• **What to produce**: No pictures, please. Copy exactly the lines from the one with "The image size is (858, 654)." through the final line below.

• **Data**:

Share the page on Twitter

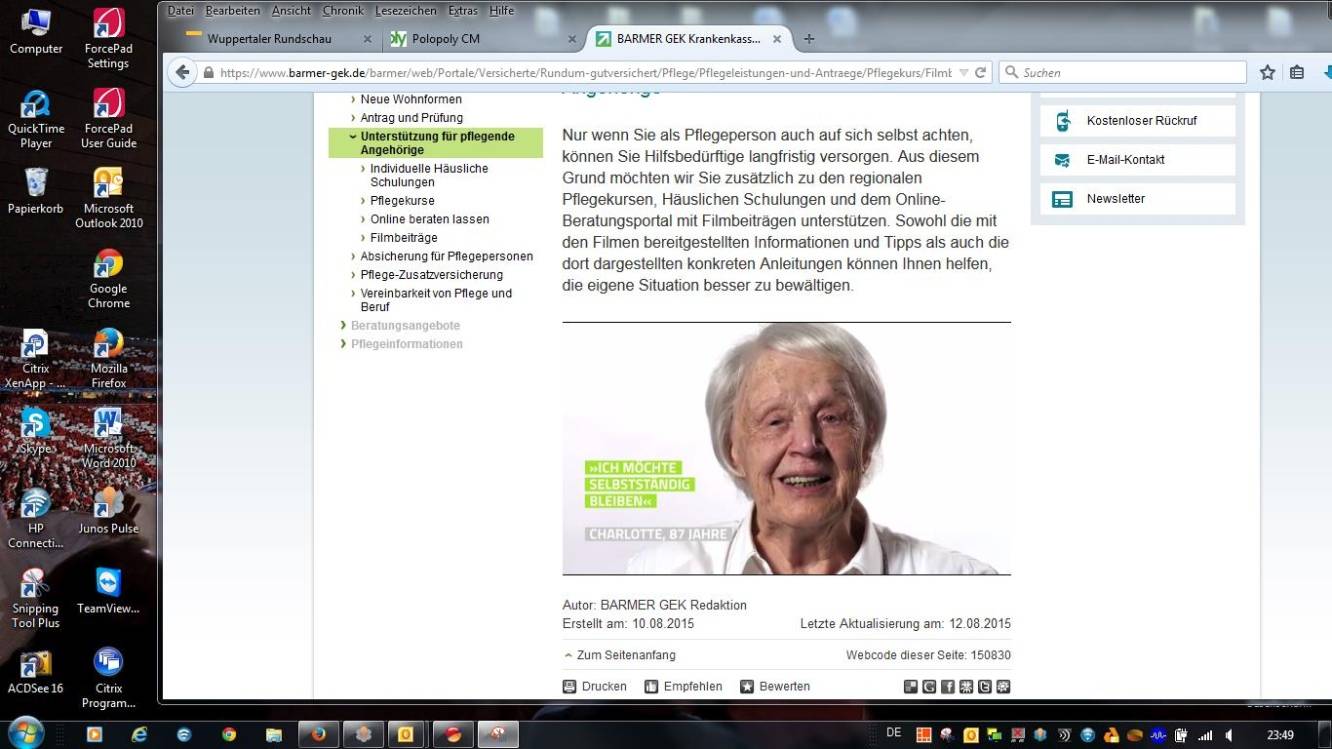984,686
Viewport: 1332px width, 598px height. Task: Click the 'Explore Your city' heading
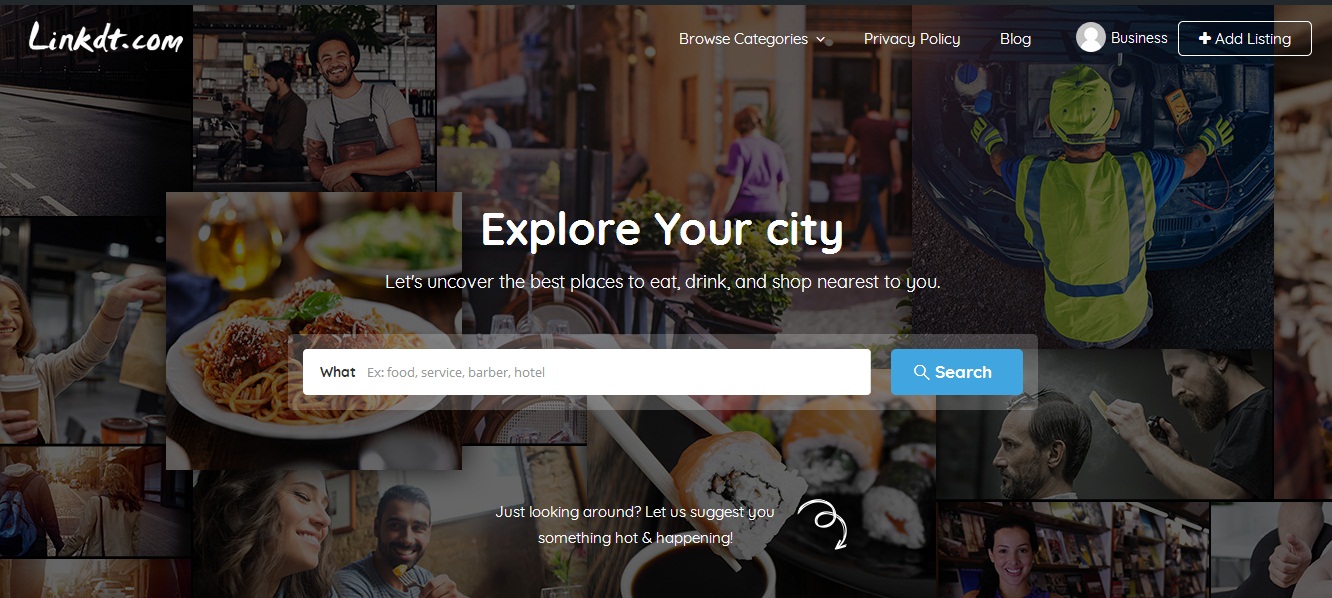click(x=662, y=230)
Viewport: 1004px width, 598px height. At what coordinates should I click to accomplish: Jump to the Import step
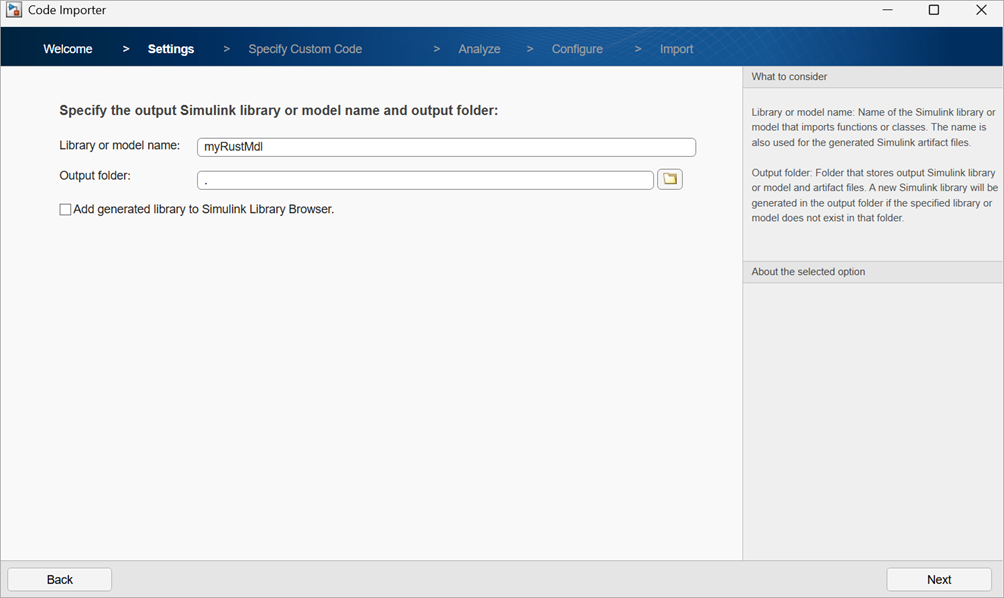(x=676, y=48)
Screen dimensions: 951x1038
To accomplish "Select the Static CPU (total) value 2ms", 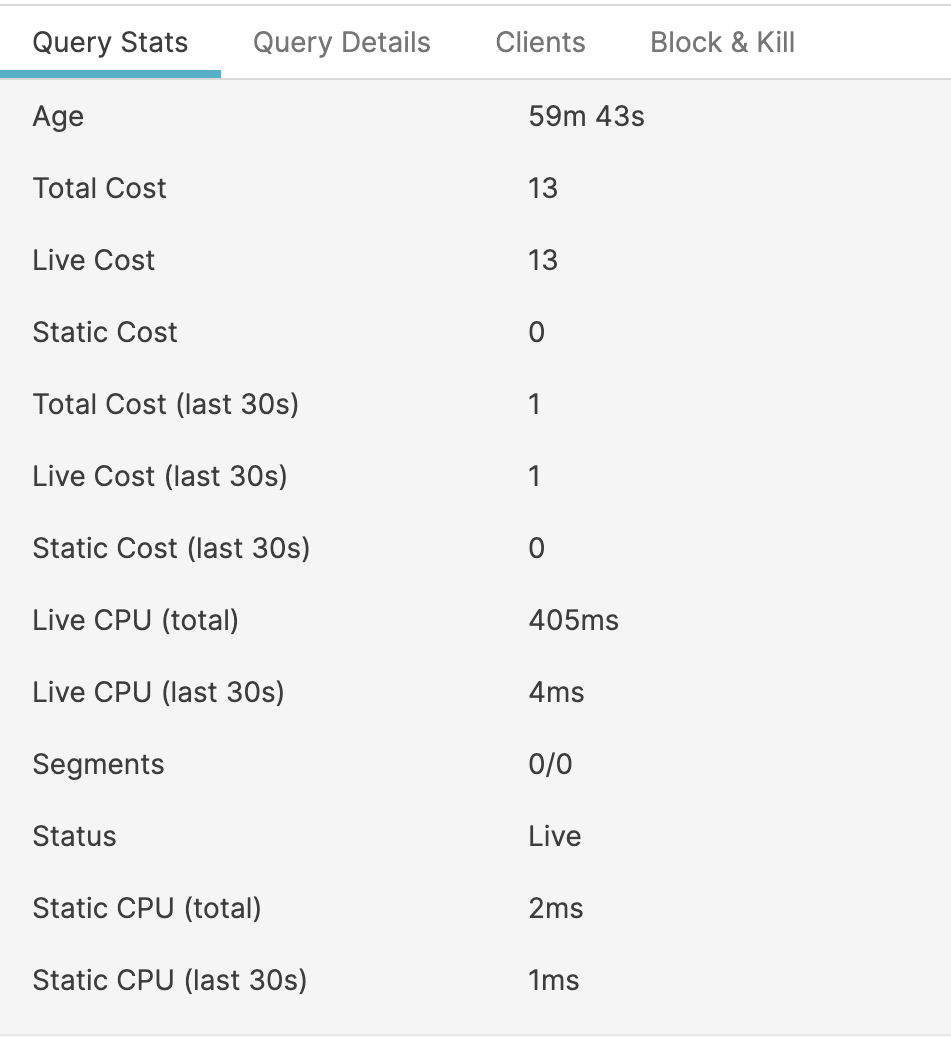I will pyautogui.click(x=553, y=908).
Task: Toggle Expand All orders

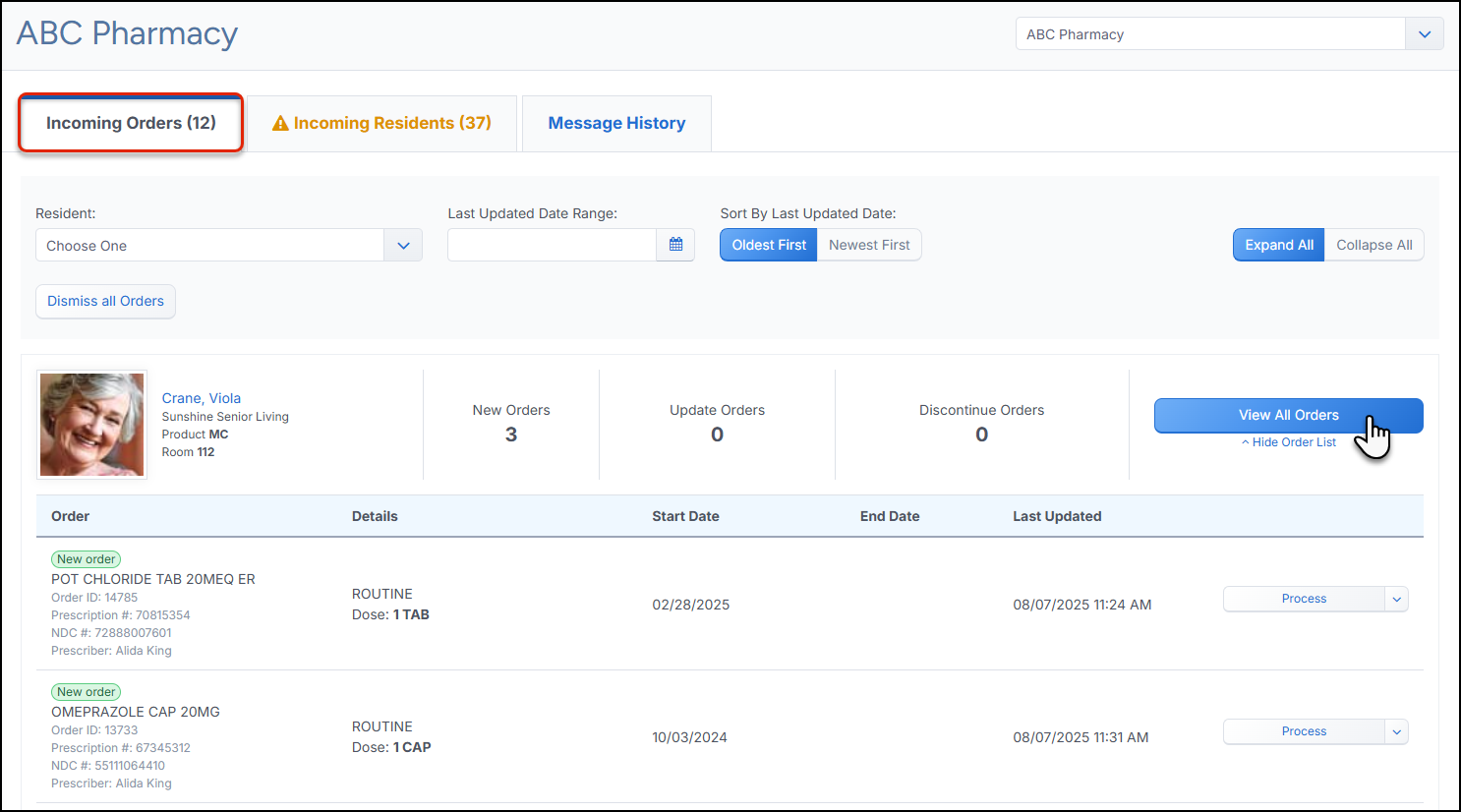Action: coord(1278,245)
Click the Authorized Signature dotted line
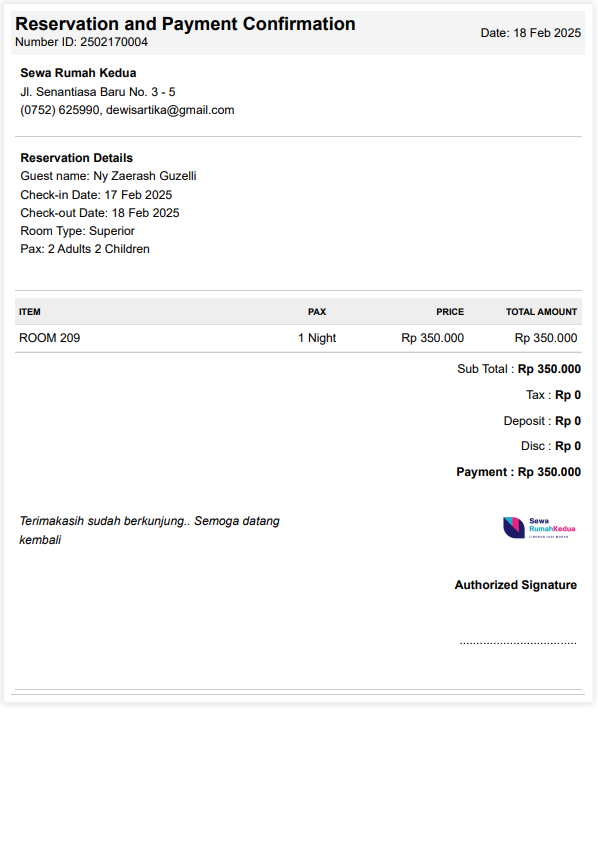The height and width of the screenshot is (845, 598). [518, 643]

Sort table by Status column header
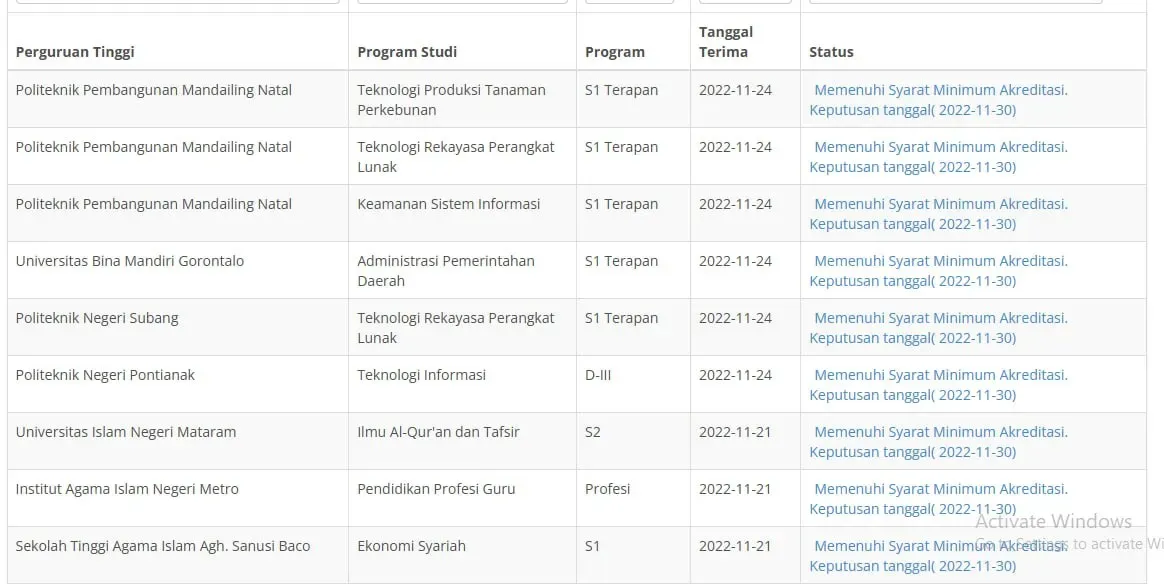coord(828,51)

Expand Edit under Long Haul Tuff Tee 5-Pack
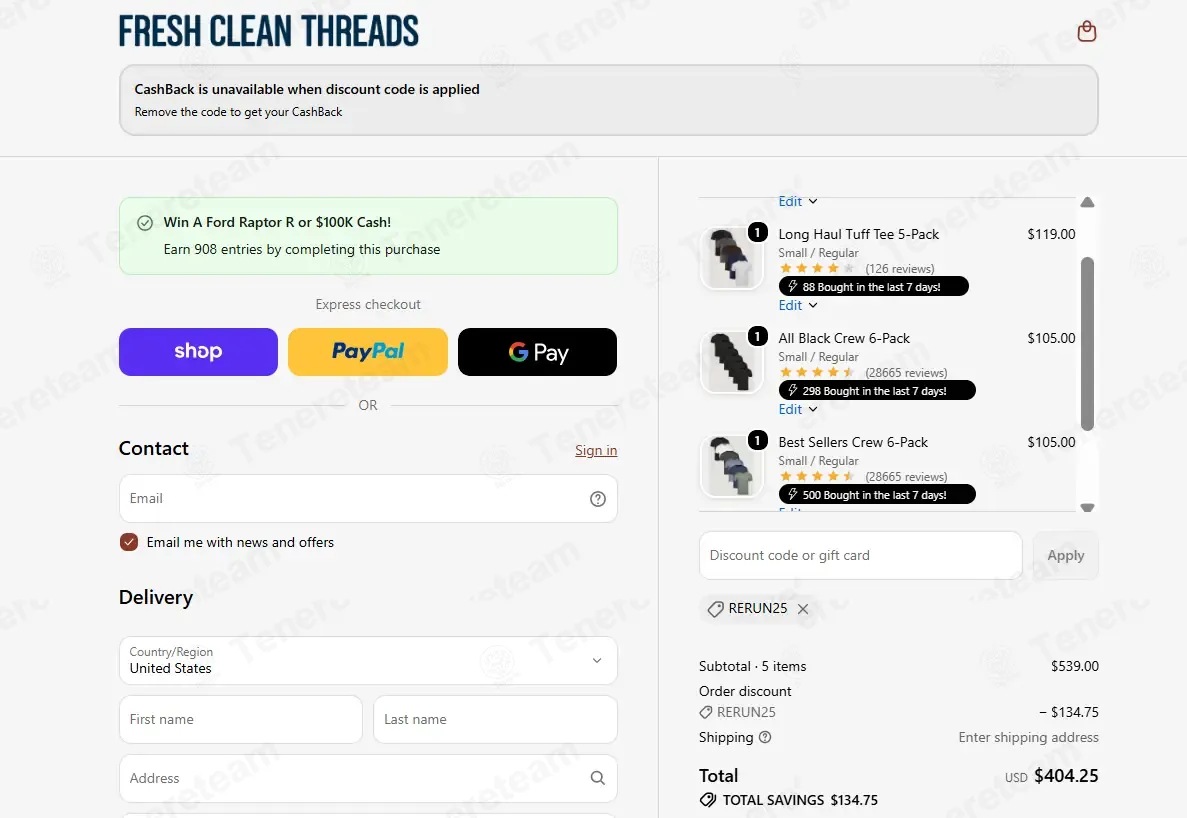(x=798, y=305)
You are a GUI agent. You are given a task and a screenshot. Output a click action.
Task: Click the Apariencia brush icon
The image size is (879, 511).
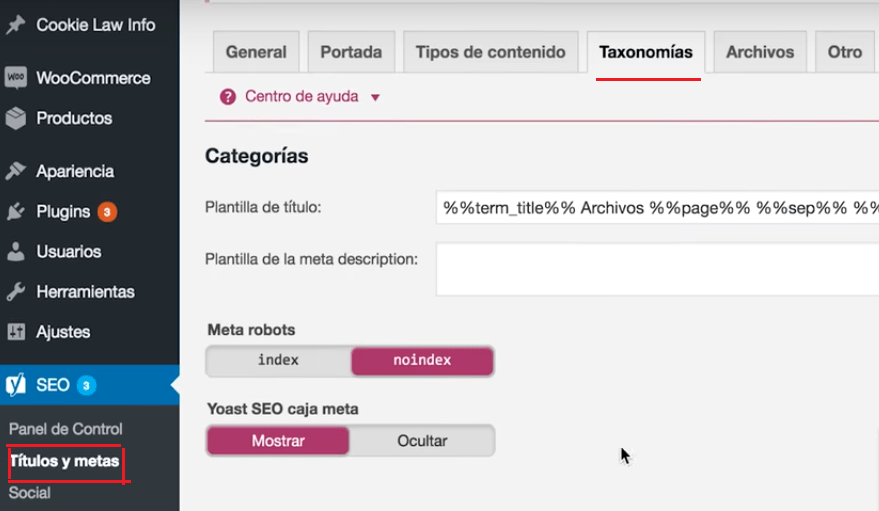coord(15,171)
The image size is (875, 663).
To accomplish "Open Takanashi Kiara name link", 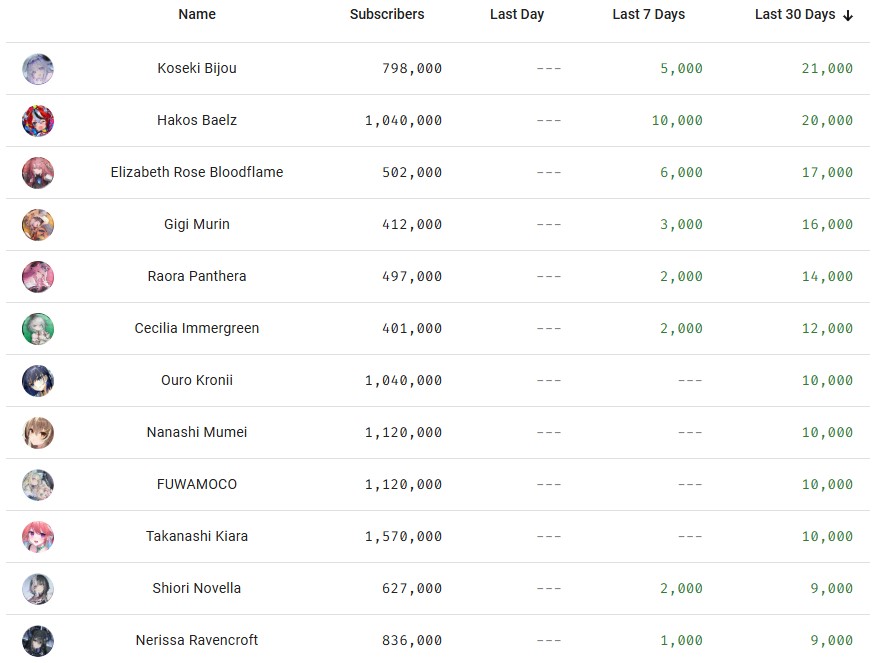I will [197, 536].
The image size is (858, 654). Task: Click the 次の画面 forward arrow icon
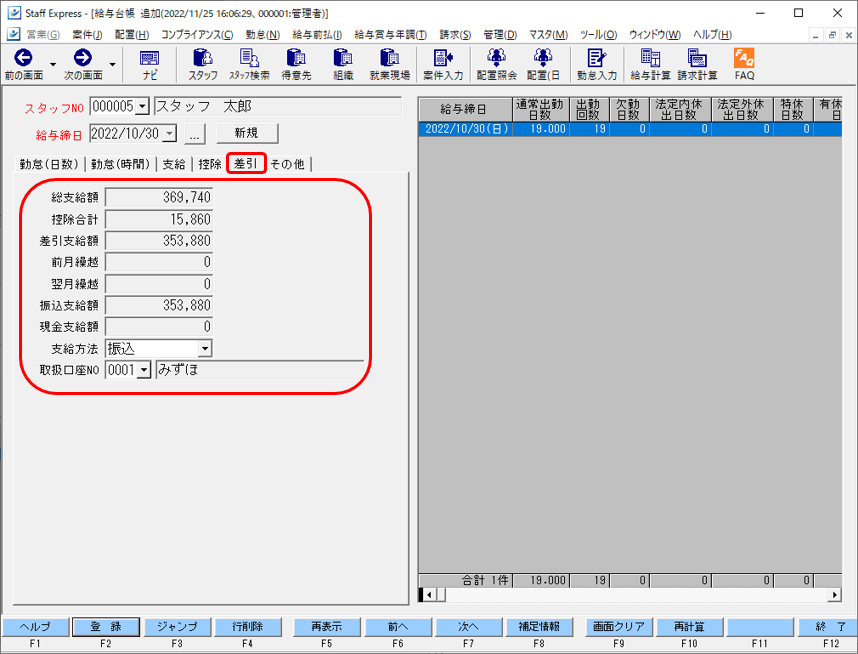[x=83, y=59]
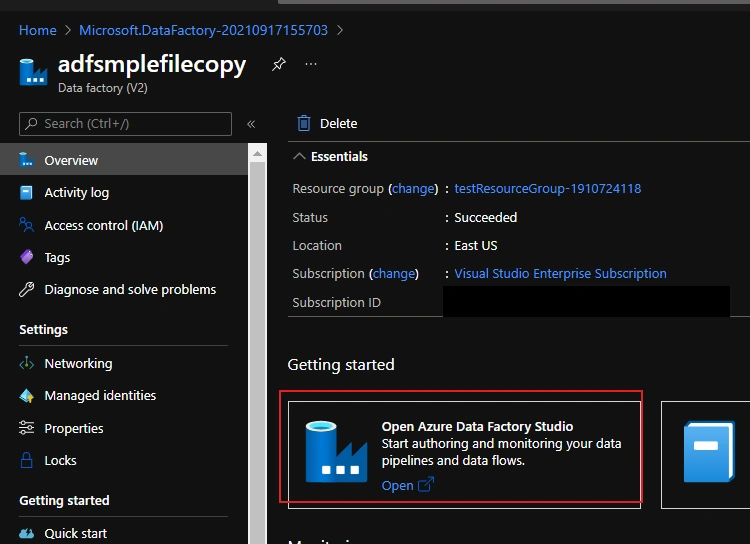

• **Solution for this problem**:
The image size is (858, 654). Task: Click the 次の画面 forward arrow icon
[x=83, y=59]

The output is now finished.